> What this task involves: Transcribe exactly the lines from the one containing "This screenshot has" through the end of the data, both included. Leave out pictures.

(Dataset entries)
━━━━
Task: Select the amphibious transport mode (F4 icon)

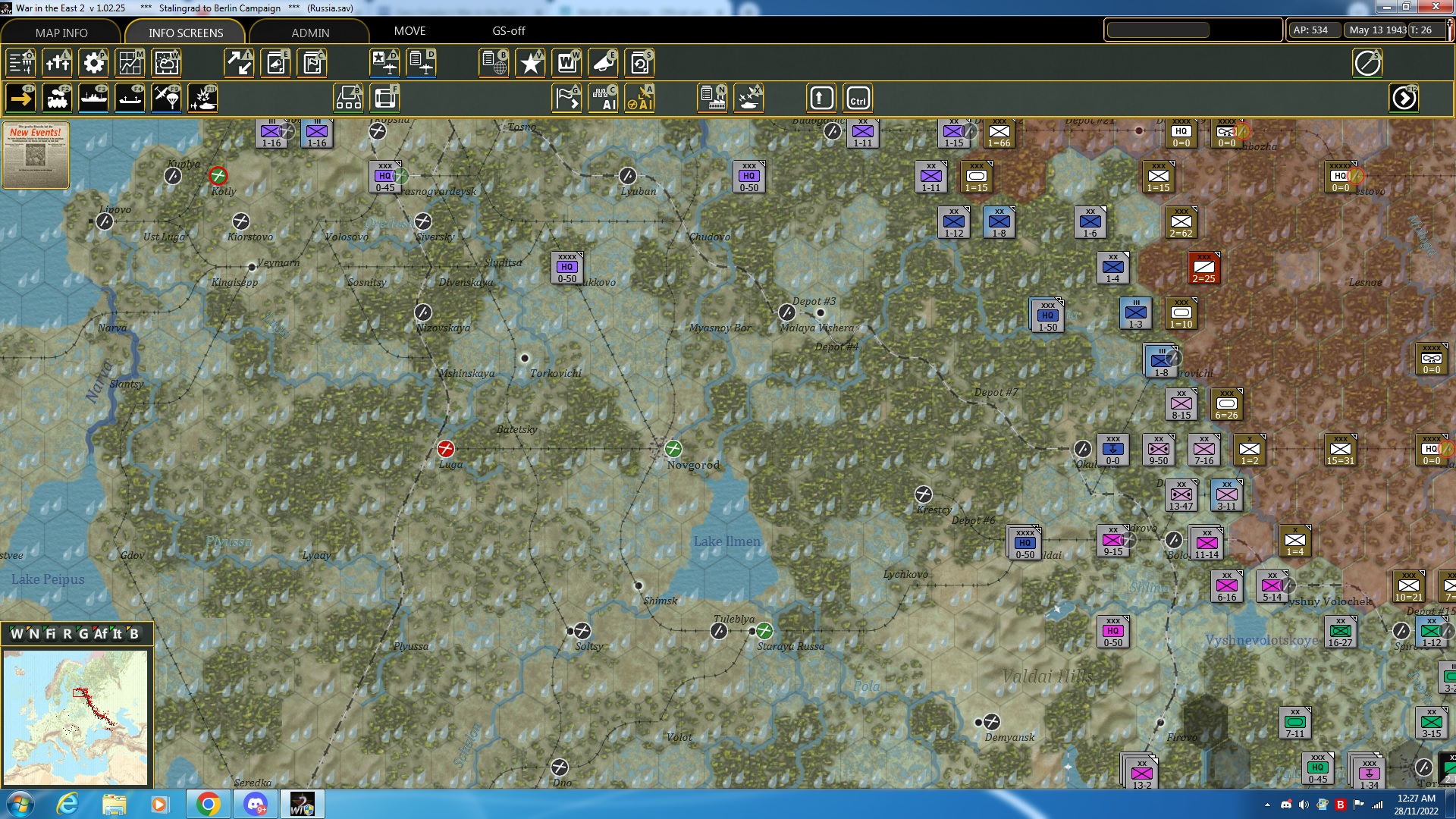Action: [x=130, y=99]
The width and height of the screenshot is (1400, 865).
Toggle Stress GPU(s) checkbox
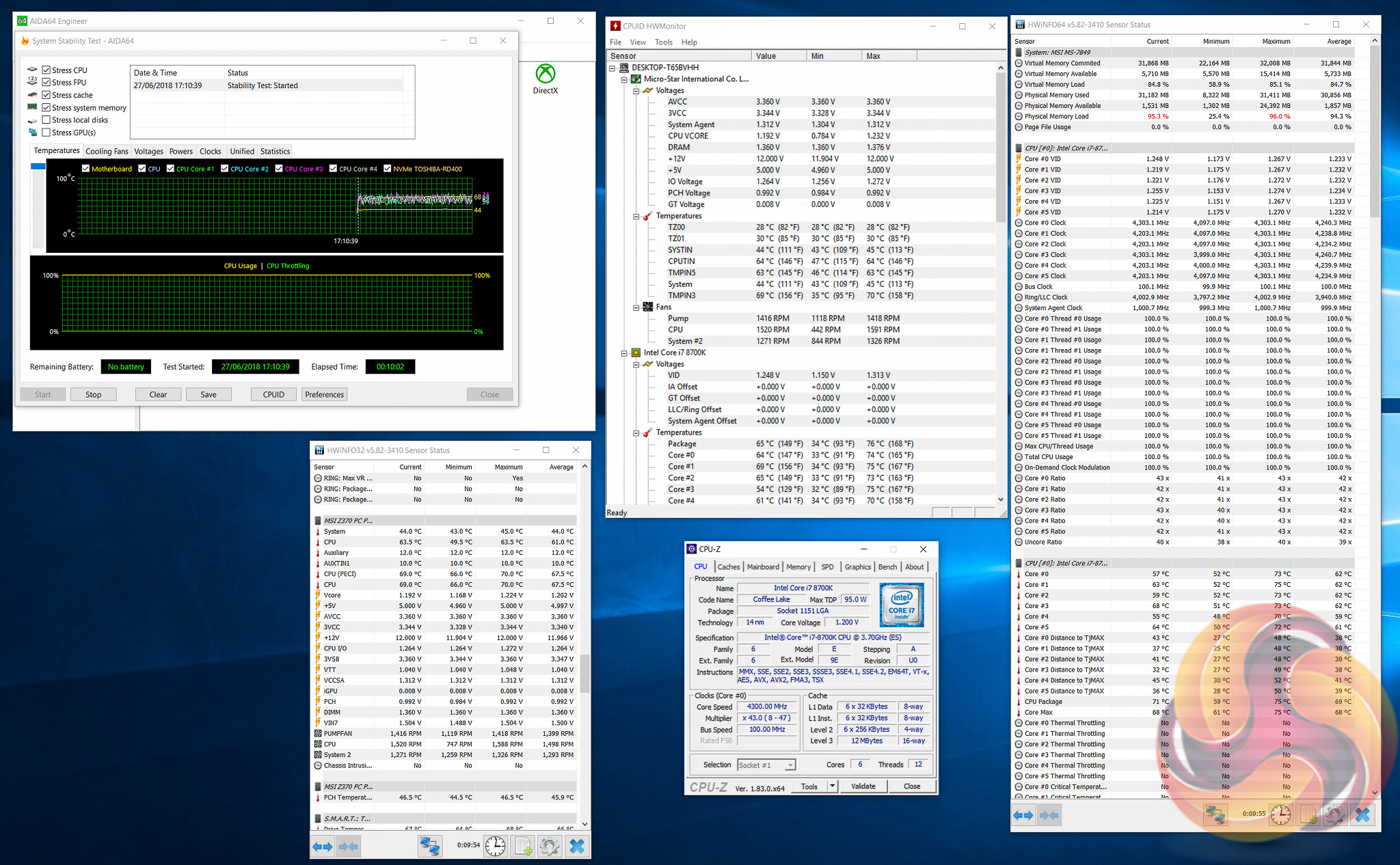point(46,132)
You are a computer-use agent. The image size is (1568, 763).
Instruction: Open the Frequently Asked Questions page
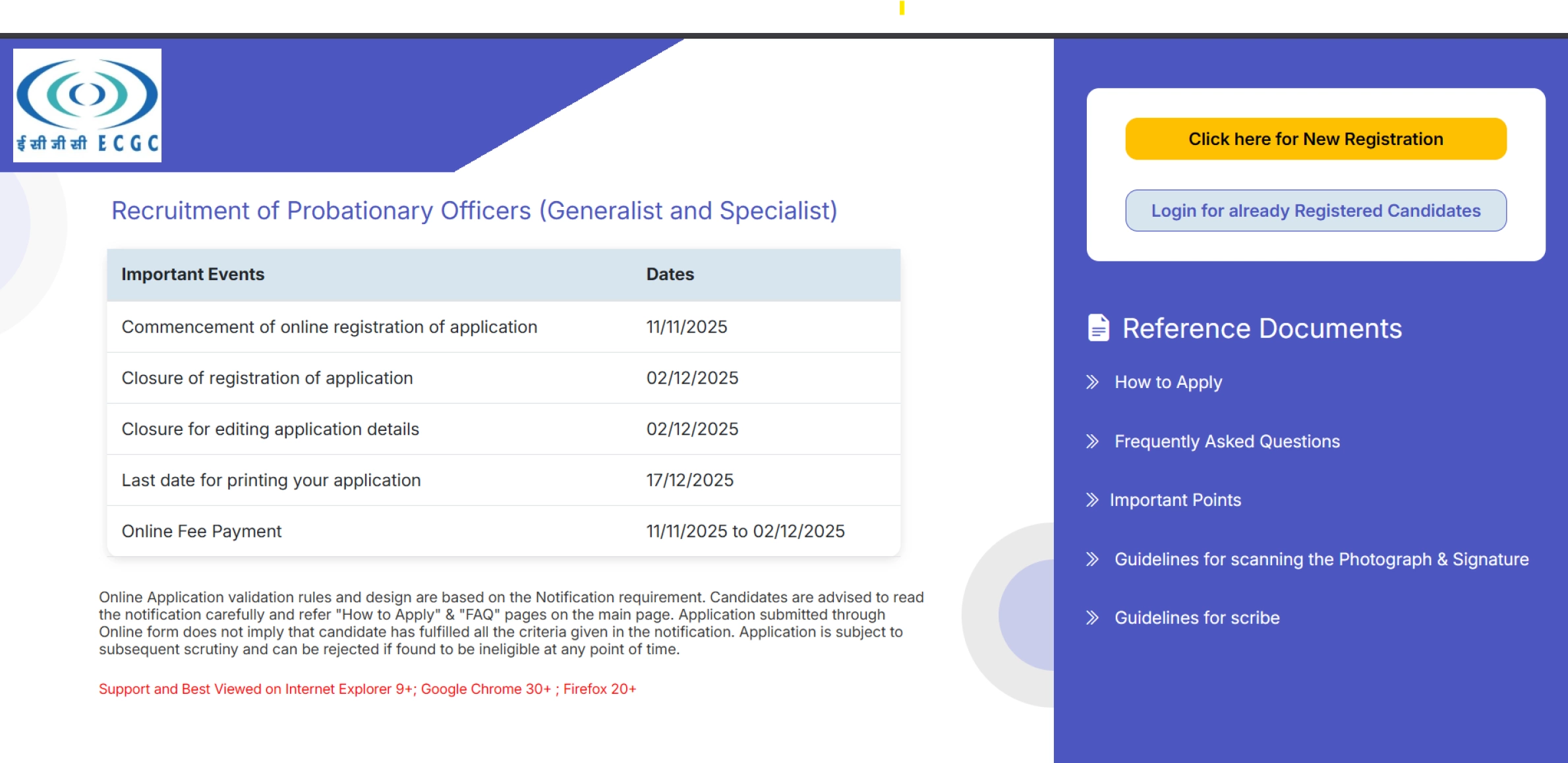click(1227, 441)
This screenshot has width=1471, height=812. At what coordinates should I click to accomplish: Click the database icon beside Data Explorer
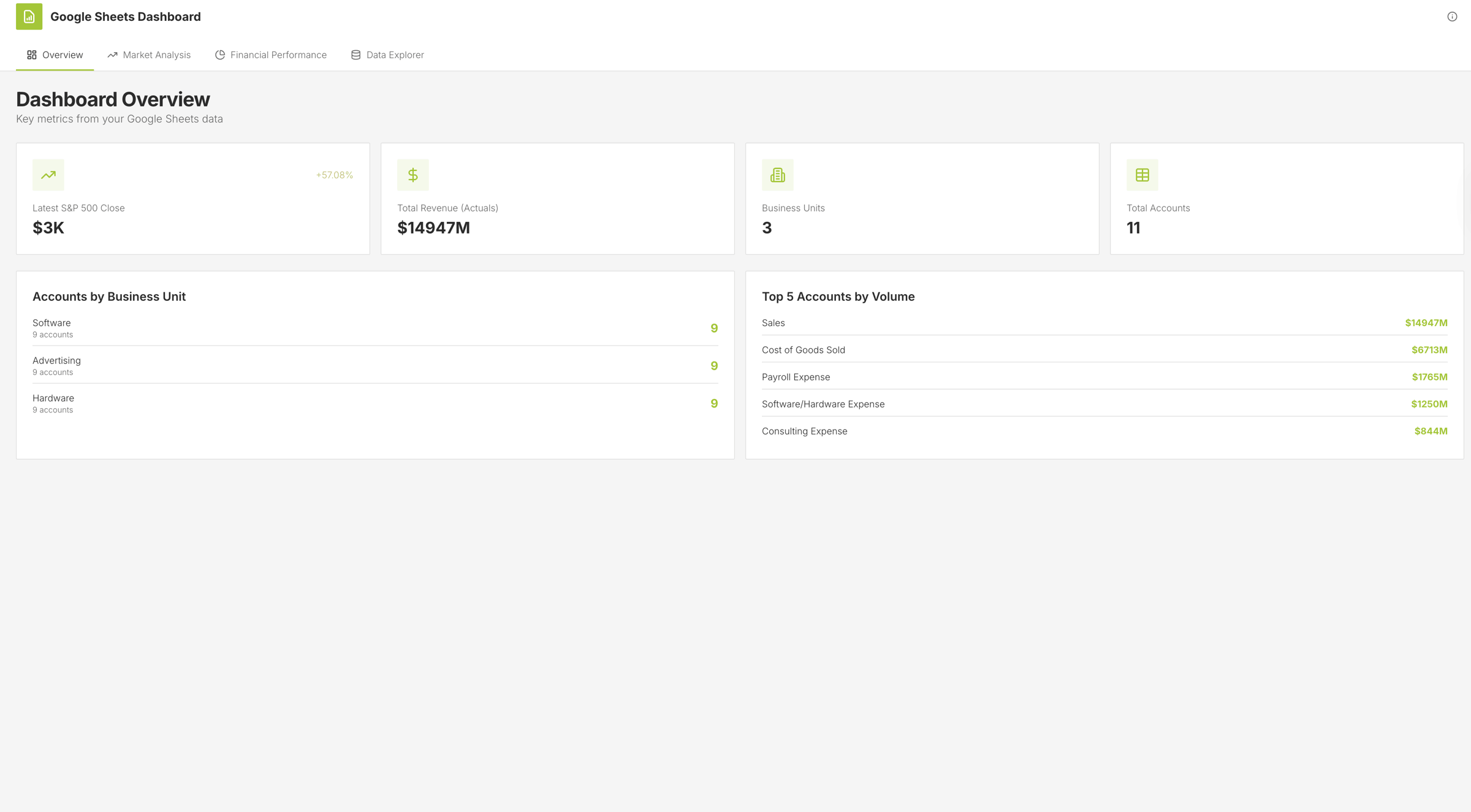pyautogui.click(x=355, y=55)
━━━━
> Reply:
This screenshot has width=1471, height=812. At what coordinates should I click to accomplish: Click the database icon beside Data Explorer
pyautogui.click(x=355, y=55)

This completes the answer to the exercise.